1-manipulator, 1a-first link rod, 1b-second link rod, 1c-the 3rd link rod, 1d-four-bar linkage, 1e-5-linked bar, 1f-the 6th link rod, 2a-first joint, 2b-second joint, 2c-the 3rd joint, 2d-the 4th joint, 2e-the 5th joint, 2f-the 6th joint, 3-computer, 3a-memory, 3b-image processing part, 3c-action command generating unit, 5-front end tool mechanism, 6-video camera, 101-object.

The specific embodiment

Below, be used to implement preferred implementation of the present invention with reference to description of drawings.

(robot device's structure)

As shown in Figure 1, relate to the manipulator 1 that robot device of the present invention has six-freedom degree, by this manipulator 1, can clamping or carrying object 101, perhaps it is assembled on other the parts.

Manipulator 1 is to be made of a plurality of executive components (drive unit) and link rod (structural member of rigidity), has six-freedom degree.That is, between each link rod by means of can rotate (bending) or rotatable joint 2a, 2b, 2c, 2d, 2e, 2f connects, and drives relatively by executive component separately.Each executive component is controlled by the computer 3 as control module.

In this manipulator 1, first link rod (link rod of base end part) 1a is arranged to by the first joint 2a cardinal extremity one side is connected on the base station part 4.The first joint 2a is can be around the joint of vertical axis (z axle) rotation.Cardinal extremity one side of the second link rod 1b is connected front end one side of this first link rod 1a by second joint 2b.Second joint 2b can make the joint of the second link rod 1b around the trunnion axis rotation.Cardinal extremity one side of the 3rd link rod 1c is connected front end one side of the second link rod 1b by the 3rd joint 2c.The 3rd joint 2c can make the joint of the 3rd link rod 1c around the trunnion axis rotation.

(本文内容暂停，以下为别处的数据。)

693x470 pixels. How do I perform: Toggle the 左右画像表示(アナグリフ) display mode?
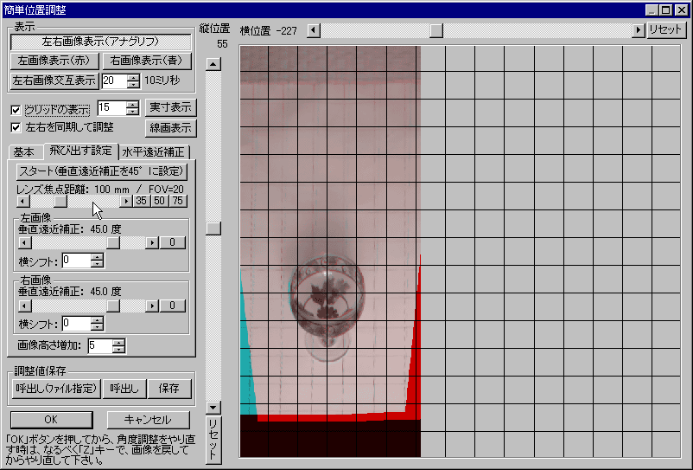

And cardinal extremity one side of four-bar linkage 1d is connected front end one side of the 3rd link rod 1c by the 4th joint 2d.The 4th joint 2d can make the joint of four-bar linkage 1d around the axle rotation of the 3rd link rod 1c.Cardinal extremity one side of 5-linked bar 1e is connected front end one side of four-bar linkage 1d by the 5th joint 2e.The 5th joint 2e is the joint that axle that 5-linked bar 1e is intersected vertically around the axle with four-bar linkage 1d rotates.Cardinal extremity one side of the 6th link rod 1f is connected front end one side of 5-linked bar 1e by the 6th joint 2f.The 6th joint 2f can make the joint of the 6th link rod 1f around the axle rotation of 5-linked bar 1e.

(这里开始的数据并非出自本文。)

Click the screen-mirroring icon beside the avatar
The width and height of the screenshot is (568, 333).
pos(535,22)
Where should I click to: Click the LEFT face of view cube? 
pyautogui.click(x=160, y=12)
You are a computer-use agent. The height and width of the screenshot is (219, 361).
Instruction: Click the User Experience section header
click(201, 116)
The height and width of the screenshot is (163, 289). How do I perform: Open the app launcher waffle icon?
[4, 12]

Like this, in manipulator 1, amount to six rotating joints and rotatable joint owing to alternately be provided with, thereby guaranteed six-freedom degree.

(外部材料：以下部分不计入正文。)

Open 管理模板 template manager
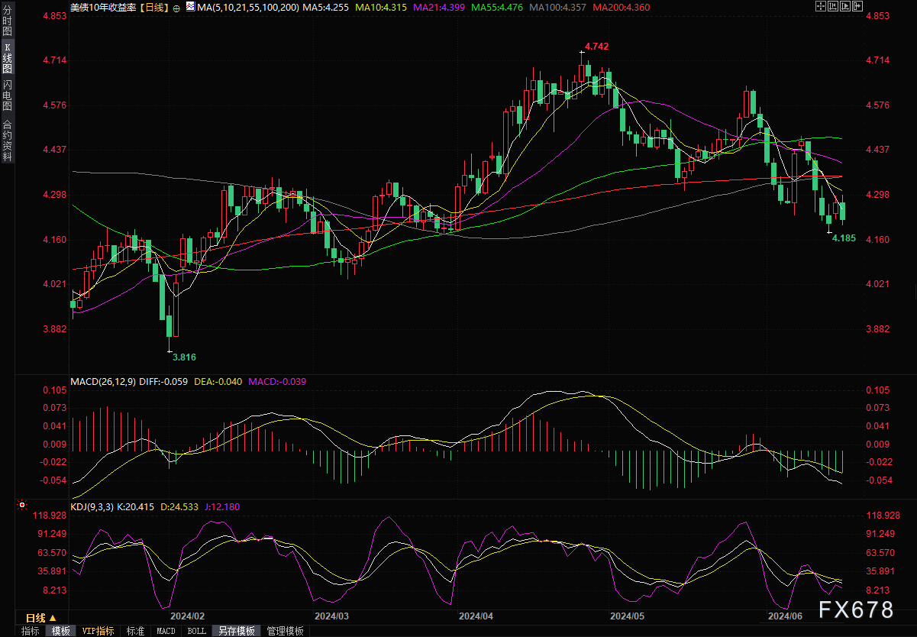This screenshot has height=637, width=917. [x=285, y=631]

On front end one side (hereinafter being called " at hand ") of the 6th link rod 1f, be provided with the front end operating mechanism 5 of clamping or processing object thing 101.This front end operating mechanism 5 is controlled by other control device of not representing among computer 3 or the figure.In addition, at one's fingertips near, the camera 6 that constitutes the image unit of being made up of the solid-state imager of pick-up lens and CCD or CMOS and so on is installed.

Computer 3 has the memory 3a that becomes the memory cell of having stored the average image eigenvalue matrix.This memory 3a, with the average image of the prior object that obtains as the average image eigenvalue matrix stores.Be stored in the average image eigenvalue matrix among the memory 3a, sending to becomes among the image processing part of the arithmetic element 3b.This image processing part 3b calculates the image of the object 101 that obtains by video camera 6 and the difference of the average image eigenvalue matrix in the course of action of manipulator 1, and calculates characteristic quantity from this difference by principal component analysis.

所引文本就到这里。